This is an interesting question. Given all the books out there, how do you know what to read? Or to rephrase that, how do you avoid the bad or mediocre books that just waste your time? Well that is what I am going to try to answer. Though I think we need a more fitting set first.
So I've gotten a lot of questions on this particular subject in the past, but I'm just gonna go ahead and read the most recent one for you. I desperately need a video about how to efficiently develop a reading list that saves you from stumbling upon bad books, which may put you off a whole genre. I'd also like to know how to read more books in more diverse categories and how to avoid abandoning the older items on my list for a random book that I just heard of.
Now I do want to be a bit careful with this topic, because when I think back to some of the best books I've ever read, they've been things that I've just randomly picked off the library shelf or was given to by a friend, and I don't want you to avoid those serendipitous occasions. But given the absolute tirade of content that comes out of the publishing houses of the world and the internet, in the interest of helping you triage all the options out there, I want to give you some recommendations for how to find the best books in a particular genre, and avoid wasting your times on the bad ones or the mediocre ones, or the ones that are just kind of padded out for sales value if nothing else.
And the first thing I'm gonna talk about is one of my favorite websites in the world, which is GoodReads.com. I've been on Good Reads for quite a long time, and I found many of my favorite books in Good Reads recommendation lists which I would highly recommend checking out.
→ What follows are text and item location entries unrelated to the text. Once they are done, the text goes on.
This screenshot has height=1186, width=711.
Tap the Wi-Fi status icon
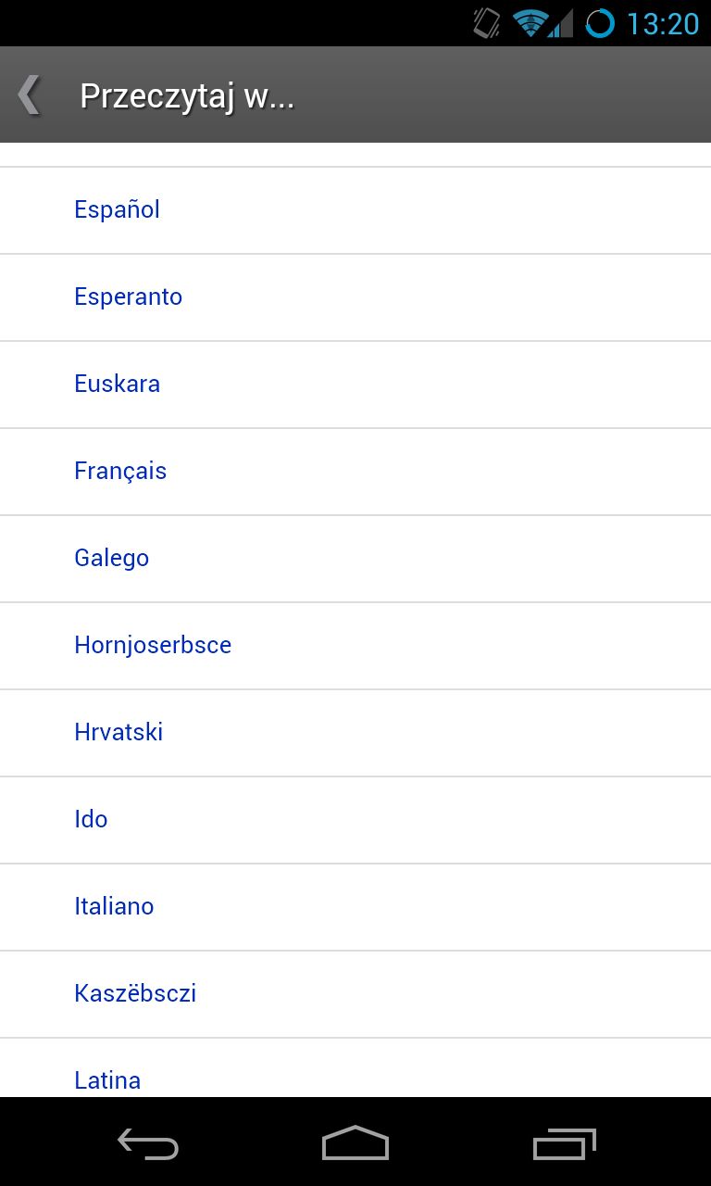pos(530,23)

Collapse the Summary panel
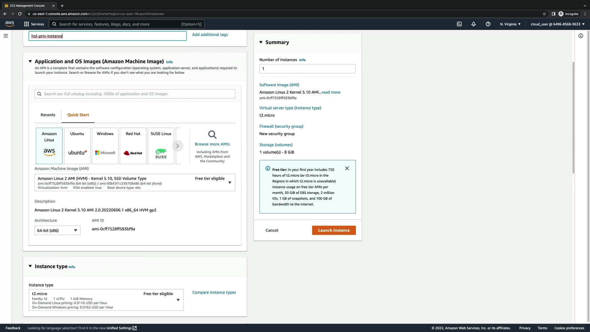261,42
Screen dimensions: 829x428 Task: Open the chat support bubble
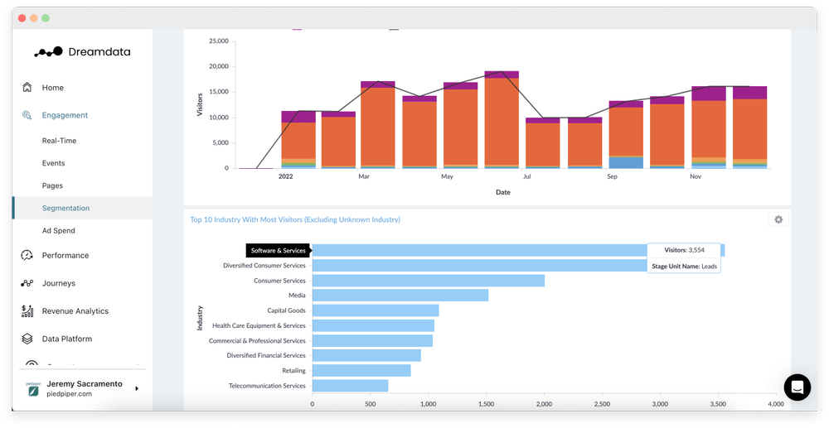[x=797, y=387]
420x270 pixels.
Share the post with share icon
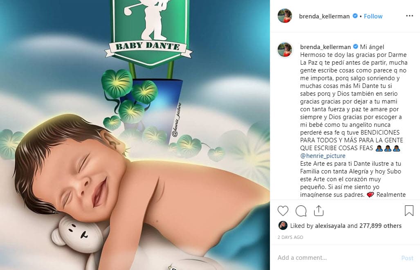tap(319, 211)

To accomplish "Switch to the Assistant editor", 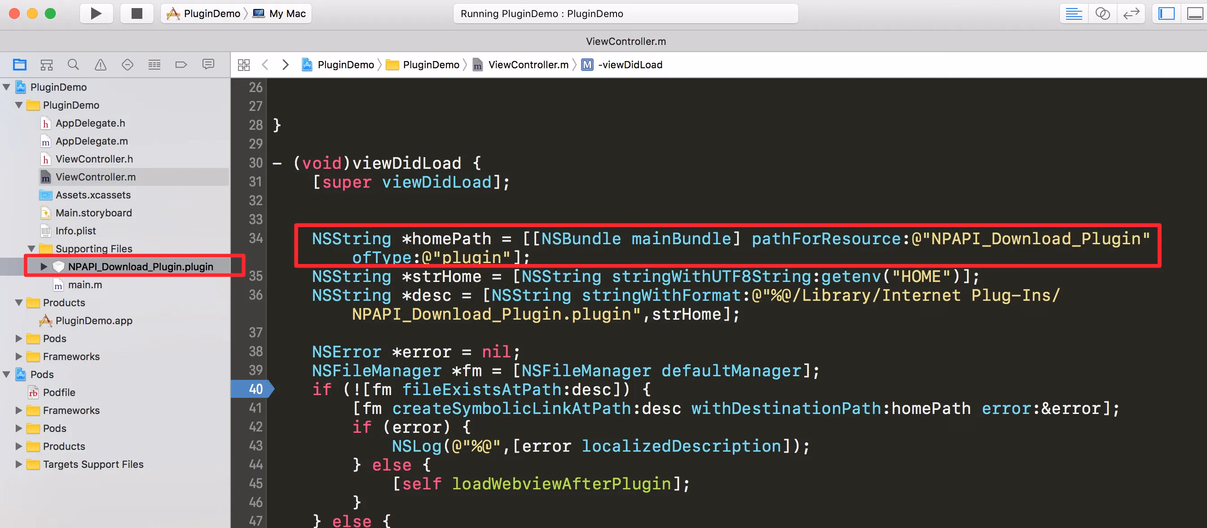I will click(x=1103, y=14).
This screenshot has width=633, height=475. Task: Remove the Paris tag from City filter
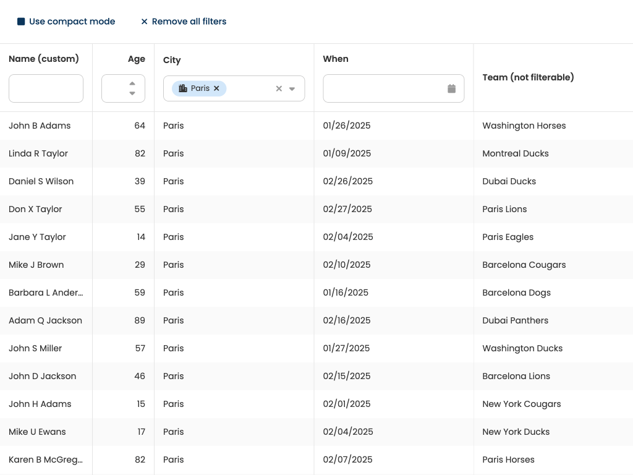point(217,88)
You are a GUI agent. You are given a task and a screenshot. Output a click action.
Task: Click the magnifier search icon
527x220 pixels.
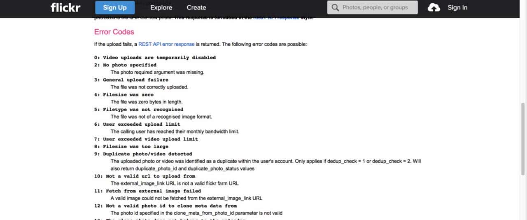pyautogui.click(x=335, y=7)
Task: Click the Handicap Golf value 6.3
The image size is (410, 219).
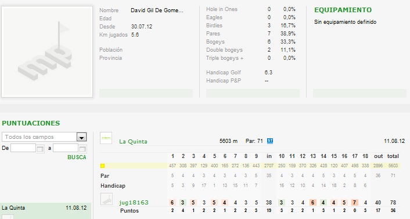Action: tap(268, 73)
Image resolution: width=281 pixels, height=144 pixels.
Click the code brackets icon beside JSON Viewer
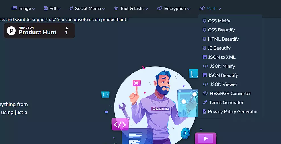click(x=205, y=84)
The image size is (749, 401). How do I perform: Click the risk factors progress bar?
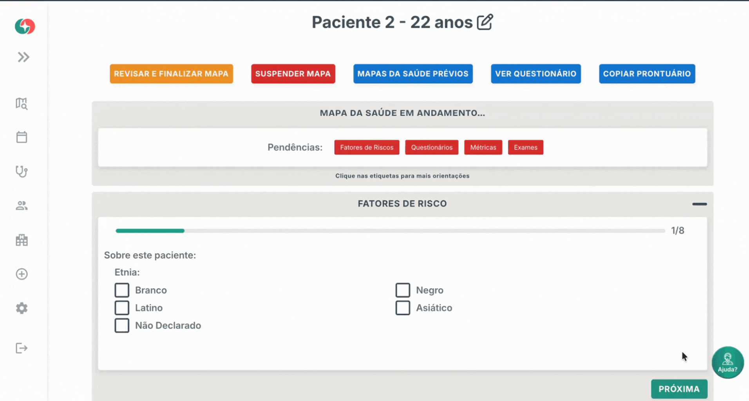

For instance, one of my favorite nonfiction books of all time, Bill Bryson's "A Short History of Nearly Everything", was right near the top of one of Good Read's best nonfiction of all time lists, and that's actually where I found it. And GoodReads is useful for other things
besides just its list feature.
If you do see a book on a shelf at Barnes and Noble or some bookstore or a library and you're not sure whether or not to read it, the reviews on GoodReads can be highly detailed and can be very good ways to triage the books you have on your list to figure out what you should prioritize, and a lot of authors actually have very active Good Reads profiles.
In fact, Pat Rothfuss, who wrote "The Name of the Wind", which is one of my top five fiction novels of all time has an incredibly long review history, which I have perused many times in the past, and one day when I was just casually scrolling through it, I saw that he had written a five star review for a fiction book, called "The Girl Who Circumnavigated Fairyland "in a Ship of Her Own Making", so I picked this up, read it, and even though it's kind of a YA novel, I found it to be a really good read.
So in short, GoodReads gives you an extensive database of lists of all different types of genres. I mean I've found cyber punk novels on their lists. I've found hacker history and crime history stuff on their lists, and even
save money books so whatever it is, you can probably find a list about it.
It also has a huge user base so there's lots of reviews for most books out there, and you can use the review histories of lots of your favorite authors who are active on the platform to find new books that they liked and which you may like as well.
Now another great way to figure out whether or not a book is worth your time is to read a summary of it, and there are actually several resources on the internet that you can go to to find lots and lots of book summaries.